* Problem details *
What is needed is an exact copy of all the records, written out in full.

*** Opening of Supplied information ***

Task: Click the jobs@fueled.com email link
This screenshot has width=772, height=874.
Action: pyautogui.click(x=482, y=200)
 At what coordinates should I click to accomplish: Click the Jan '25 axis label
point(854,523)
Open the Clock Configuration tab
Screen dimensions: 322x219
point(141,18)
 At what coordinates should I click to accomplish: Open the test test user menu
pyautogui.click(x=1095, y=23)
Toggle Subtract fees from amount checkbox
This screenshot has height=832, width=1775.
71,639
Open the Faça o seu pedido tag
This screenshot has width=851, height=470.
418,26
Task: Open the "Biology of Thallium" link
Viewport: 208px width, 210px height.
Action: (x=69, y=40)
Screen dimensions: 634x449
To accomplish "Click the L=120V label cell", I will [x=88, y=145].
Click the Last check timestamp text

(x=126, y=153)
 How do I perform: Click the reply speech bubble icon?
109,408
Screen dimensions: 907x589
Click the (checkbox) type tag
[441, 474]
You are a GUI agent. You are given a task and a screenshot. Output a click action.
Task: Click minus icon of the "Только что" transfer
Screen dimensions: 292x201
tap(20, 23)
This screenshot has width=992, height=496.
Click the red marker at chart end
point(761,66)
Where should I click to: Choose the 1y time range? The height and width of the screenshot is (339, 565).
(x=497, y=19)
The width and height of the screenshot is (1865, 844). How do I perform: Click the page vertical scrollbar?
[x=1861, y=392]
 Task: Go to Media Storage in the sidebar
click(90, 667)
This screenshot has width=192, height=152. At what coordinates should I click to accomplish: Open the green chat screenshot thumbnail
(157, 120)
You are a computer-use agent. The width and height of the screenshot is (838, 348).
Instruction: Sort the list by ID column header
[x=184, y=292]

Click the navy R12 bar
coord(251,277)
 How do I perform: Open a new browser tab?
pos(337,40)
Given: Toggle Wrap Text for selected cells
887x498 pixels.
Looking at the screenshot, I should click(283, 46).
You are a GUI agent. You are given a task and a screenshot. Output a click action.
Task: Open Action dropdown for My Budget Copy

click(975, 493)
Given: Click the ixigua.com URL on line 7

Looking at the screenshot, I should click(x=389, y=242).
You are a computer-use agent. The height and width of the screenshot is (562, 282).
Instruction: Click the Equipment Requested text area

*** Close of Supplied information ***

* Exercise solution *
Task: Click the jobs@fueled.com email link
This screenshot has width=772, height=874.
Action: pyautogui.click(x=482, y=200)
 At what coordinates should I click to accomplish: Click the Jan '25 axis label
point(854,523)
Open the Clock Configuration tab
Screen dimensions: 322x219
point(141,18)
 At what coordinates should I click to accomplish: Open the test test user menu
pyautogui.click(x=1095, y=23)
Toggle Subtract fees from amount checkbox
This screenshot has height=832, width=1775.
71,639
Open the Faça o seu pedido tag
This screenshot has width=851, height=470.
418,26
Task: Open the "Biology of Thallium" link
Viewport: 208px width, 210px height.
Action: (x=69, y=40)
Screen dimensions: 634x449
To accomplish "Click the L=120V label cell", I will [x=88, y=145].
Click the Last check timestamp text

(x=126, y=153)
 How do I perform: Click the reply speech bubble icon?
109,408
Screen dimensions: 907x589
Click the (checkbox) type tag
[441, 474]
You are a GUI agent. You are given a task and a screenshot. Output a click action.
Task: Click minus icon of the "Только что" transfer
Screen dimensions: 292x201
tap(20, 23)
This screenshot has width=992, height=496.
Click the red marker at chart end
point(761,66)
Where should I click to: Choose the 1y time range? The height and width of the screenshot is (339, 565).
(x=497, y=19)
The width and height of the screenshot is (1865, 844). How do I perform: Click the page vertical scrollbar?
[x=1861, y=392]
 Task: Go to Media Storage in the sidebar
click(90, 667)
This screenshot has width=192, height=152. At what coordinates should I click to accomplish: Open the green chat screenshot thumbnail
(157, 120)
You are a computer-use agent. The width and height of the screenshot is (838, 348).
Instruction: Sort the list by ID column header
[x=184, y=292]

Click the navy R12 bar
coord(251,277)
 How do I perform: Open a new browser tab?
pos(337,40)
Given: Toggle Wrap Text for selected cells
887x498 pixels.
Looking at the screenshot, I should click(283, 46).
You are a GUI agent. You are given a task and a screenshot. Output a click action.
Task: Open Action dropdown for My Budget Copy

click(975, 493)
Given: Click the ixigua.com URL on line 7

Looking at the screenshot, I should click(x=389, y=242).
You are a computer-use agent. The height and width of the screenshot is (562, 282).
Instruction: Click the Equipment Requested text area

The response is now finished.